Provided entries
++++++

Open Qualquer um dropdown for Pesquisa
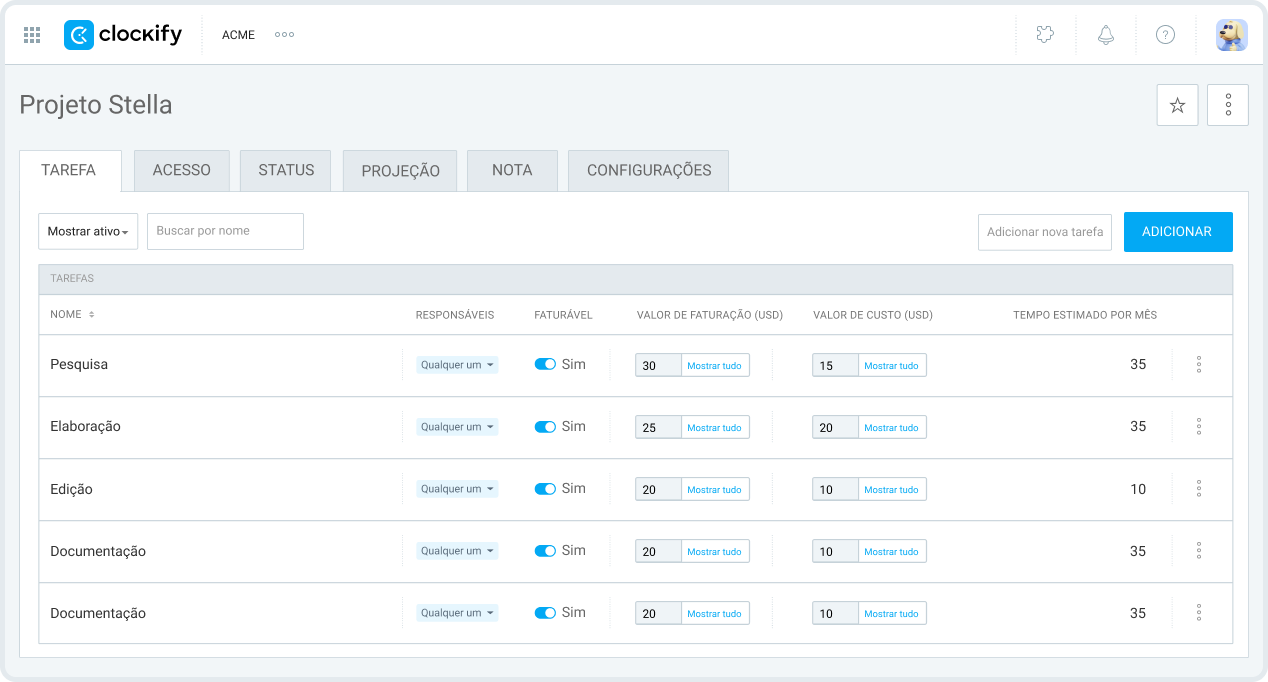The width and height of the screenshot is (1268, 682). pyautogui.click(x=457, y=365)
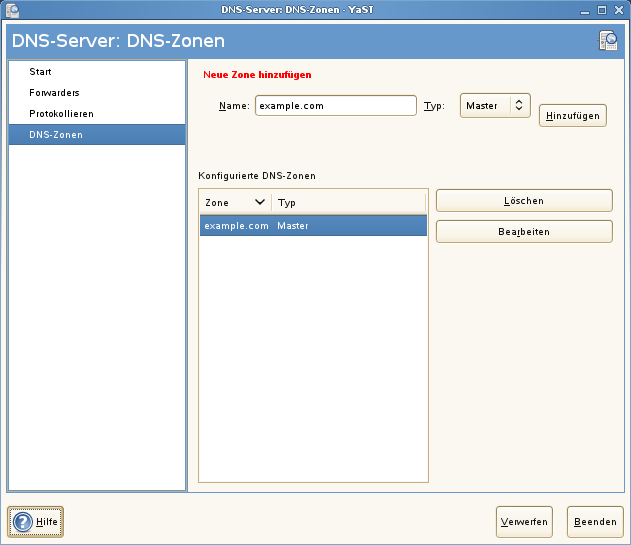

++++++

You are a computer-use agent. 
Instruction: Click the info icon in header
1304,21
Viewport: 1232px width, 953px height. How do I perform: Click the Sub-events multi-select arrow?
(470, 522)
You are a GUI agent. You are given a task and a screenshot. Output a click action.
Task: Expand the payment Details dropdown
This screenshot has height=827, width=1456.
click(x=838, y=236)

++++++

Aim of the exercise
Could you return exactly the lines above from the line with "You are a computer-use agent." to the line with "You are a GUI", both included, and nothing else?

Answer section
You are a computer-use agent. 
Instruction: Click the info icon in header
1304,21
Viewport: 1232px width, 953px height. How do I perform: Click the Sub-events multi-select arrow?
(470, 522)
You are a GUI agent. You are given a task and a screenshot. Output a click action.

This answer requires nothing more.